TASK ITEM: Look below for the line holding "You are a GUI" and the line holding "mastodon (301, 2036)". Repeat those two and everything between, exactly.

DATA IN THIS EXERCISE:
+--
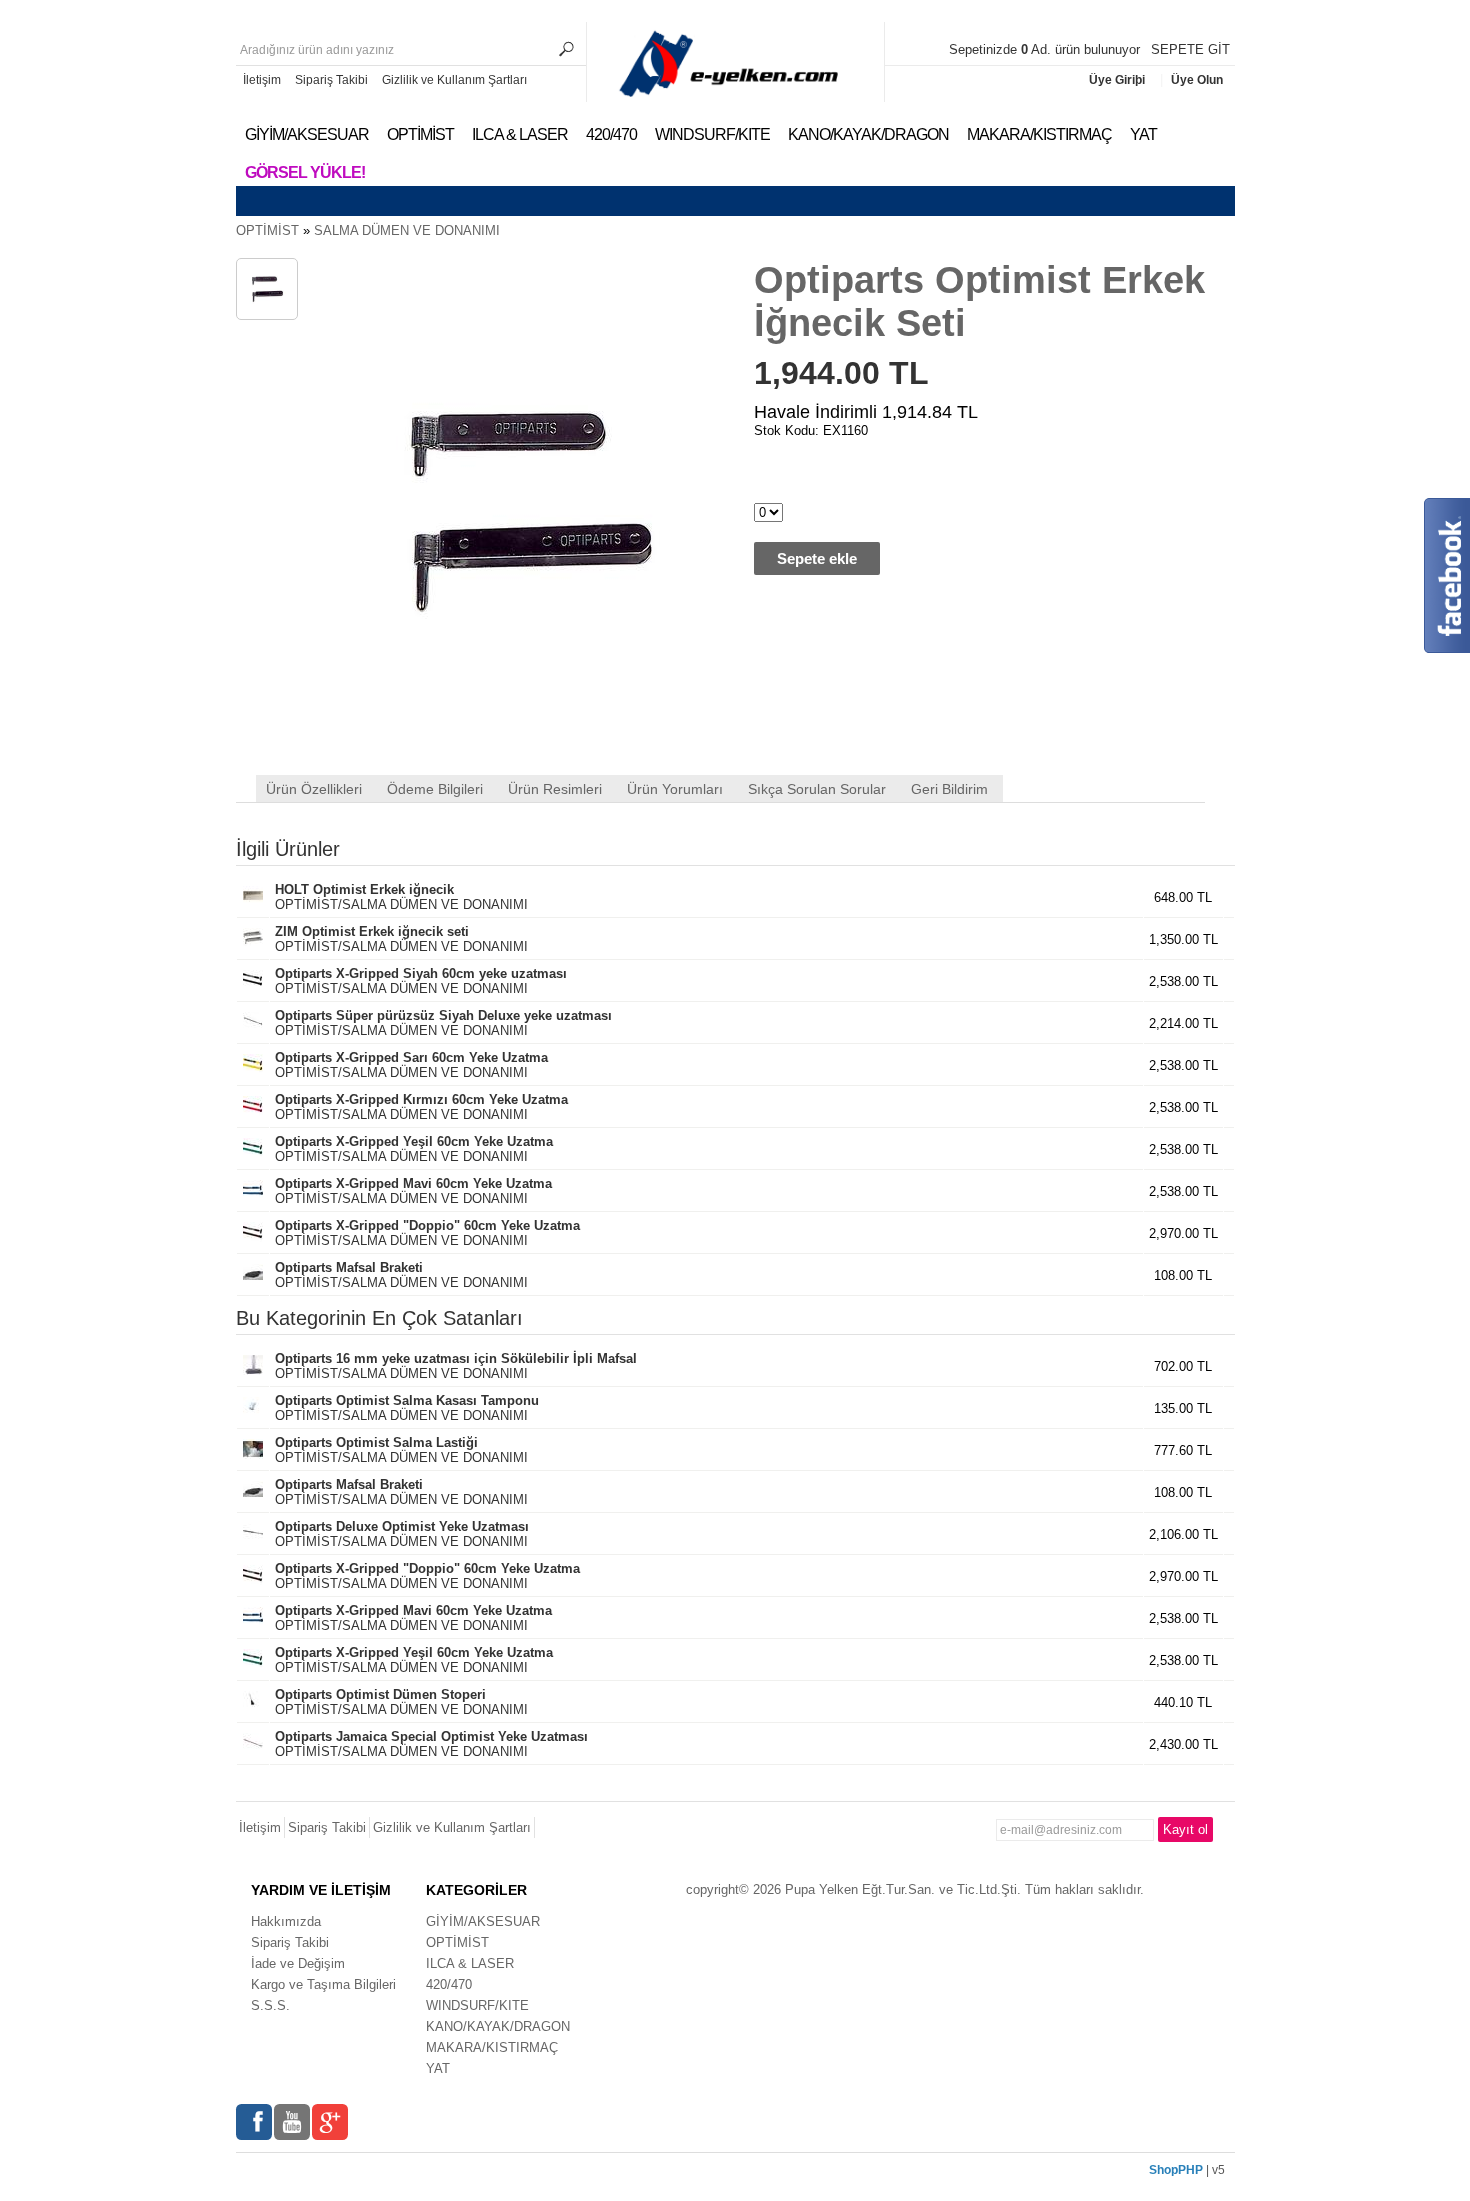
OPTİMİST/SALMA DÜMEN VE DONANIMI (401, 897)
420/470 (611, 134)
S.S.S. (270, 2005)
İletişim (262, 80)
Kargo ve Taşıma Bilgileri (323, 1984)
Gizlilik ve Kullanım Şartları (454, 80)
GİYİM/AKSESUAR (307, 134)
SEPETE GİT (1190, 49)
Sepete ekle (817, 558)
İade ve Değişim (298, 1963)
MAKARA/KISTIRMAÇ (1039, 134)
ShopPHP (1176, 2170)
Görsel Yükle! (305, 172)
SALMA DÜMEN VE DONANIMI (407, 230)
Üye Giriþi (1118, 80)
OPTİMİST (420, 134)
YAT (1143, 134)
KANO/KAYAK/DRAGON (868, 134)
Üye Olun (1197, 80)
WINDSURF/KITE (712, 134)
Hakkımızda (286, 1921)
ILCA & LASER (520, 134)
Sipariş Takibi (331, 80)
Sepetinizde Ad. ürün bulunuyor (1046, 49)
+--
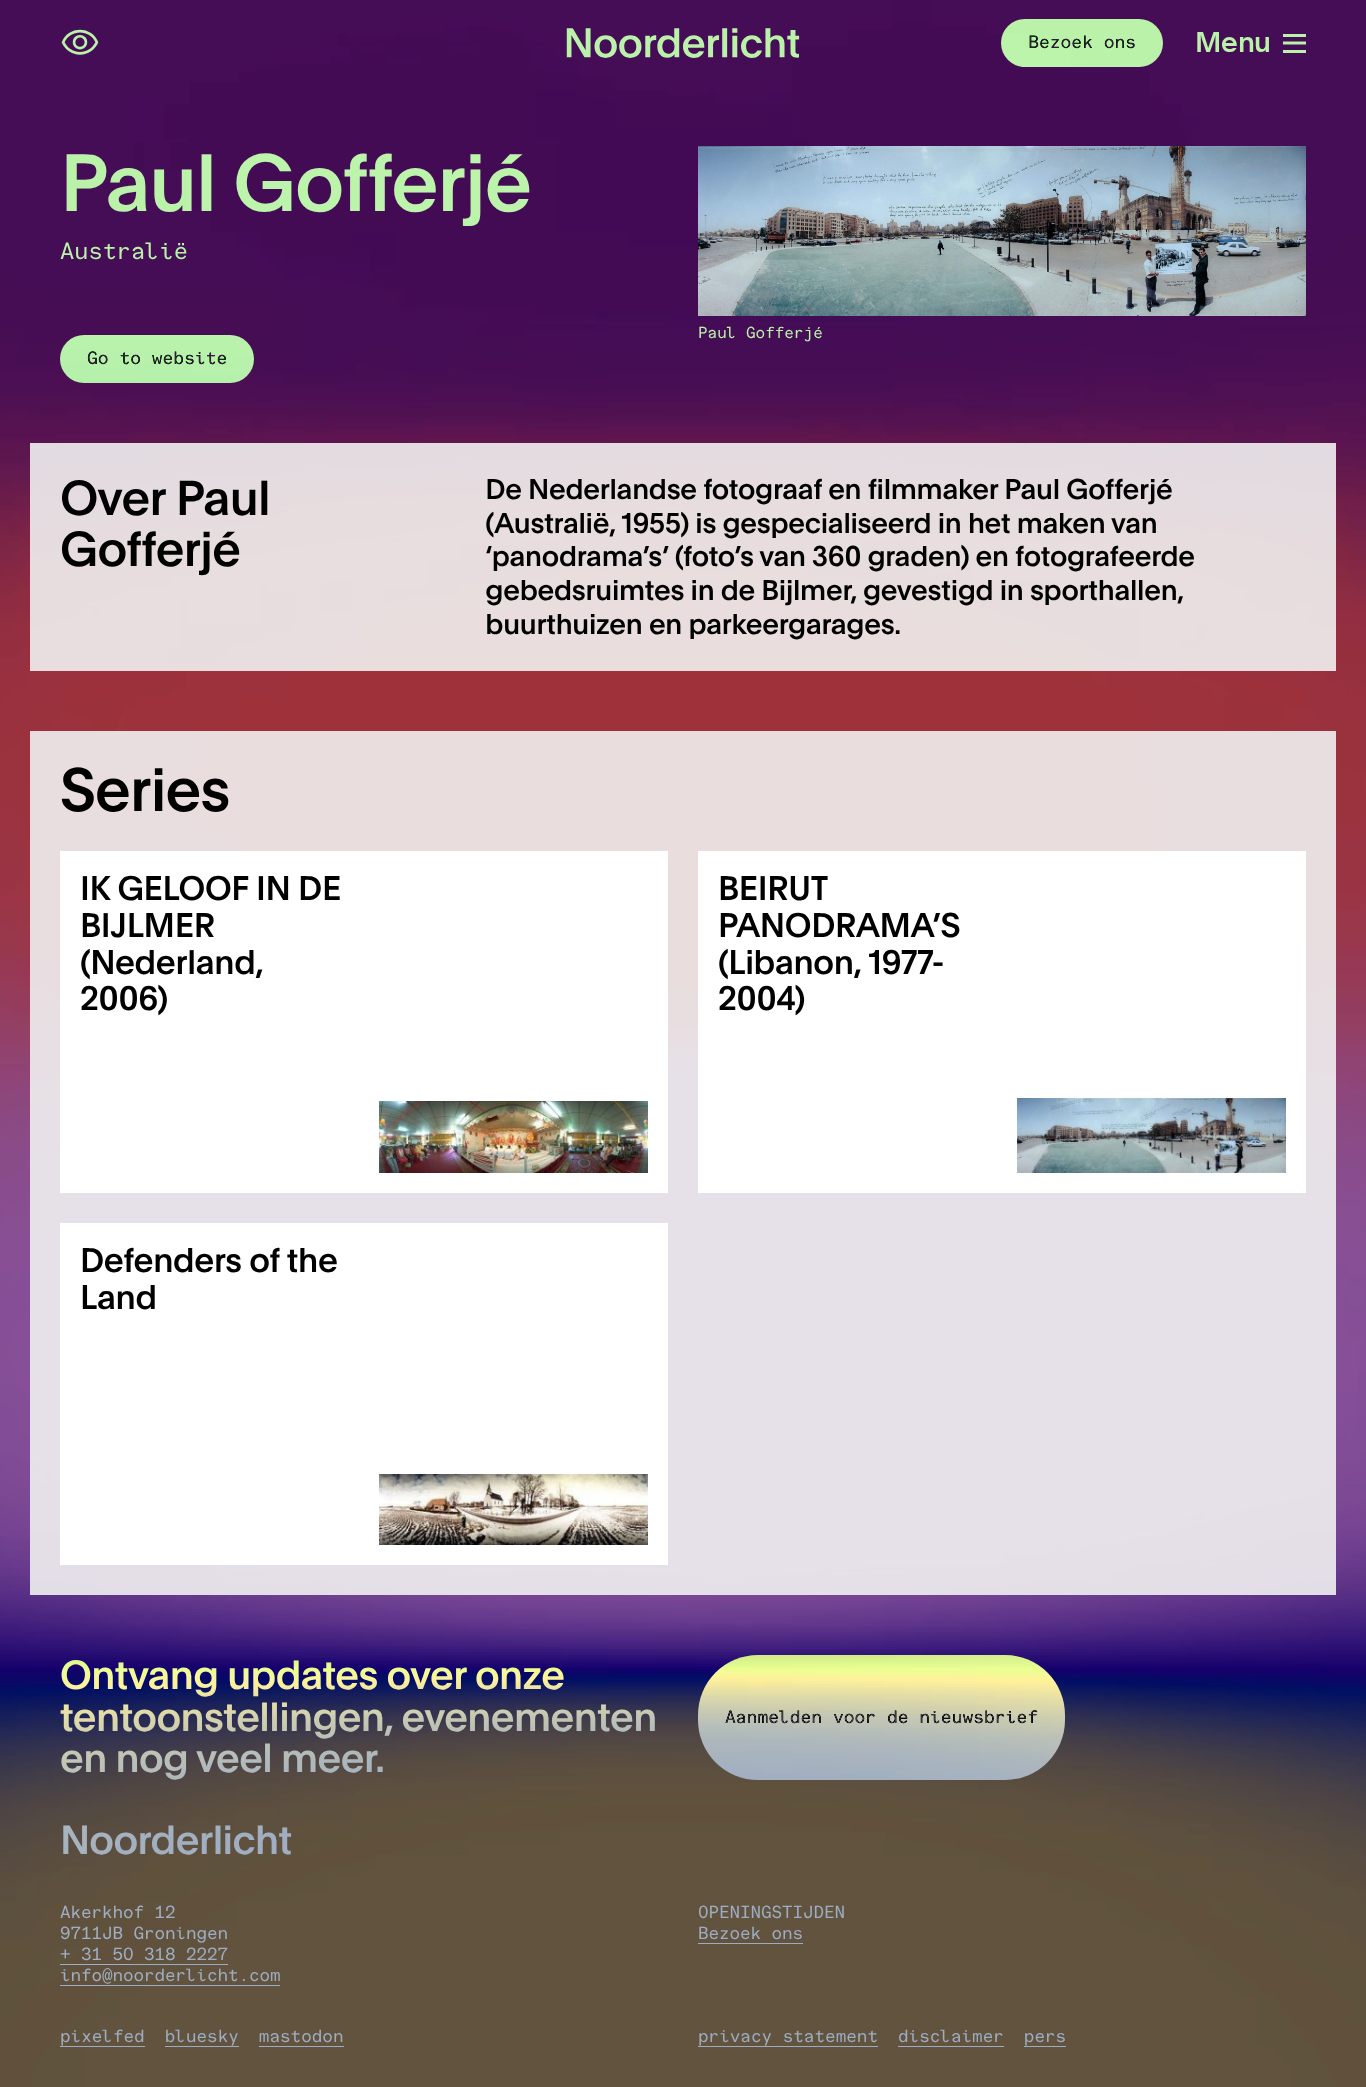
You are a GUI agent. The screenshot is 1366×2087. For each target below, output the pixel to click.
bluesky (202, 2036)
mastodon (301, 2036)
+--
TASK OUTPUT:
You are a GUI agent. The screenshot is 1366×2087. For each target below, output the pixel to click.
bluesky (202, 2036)
mastodon (301, 2036)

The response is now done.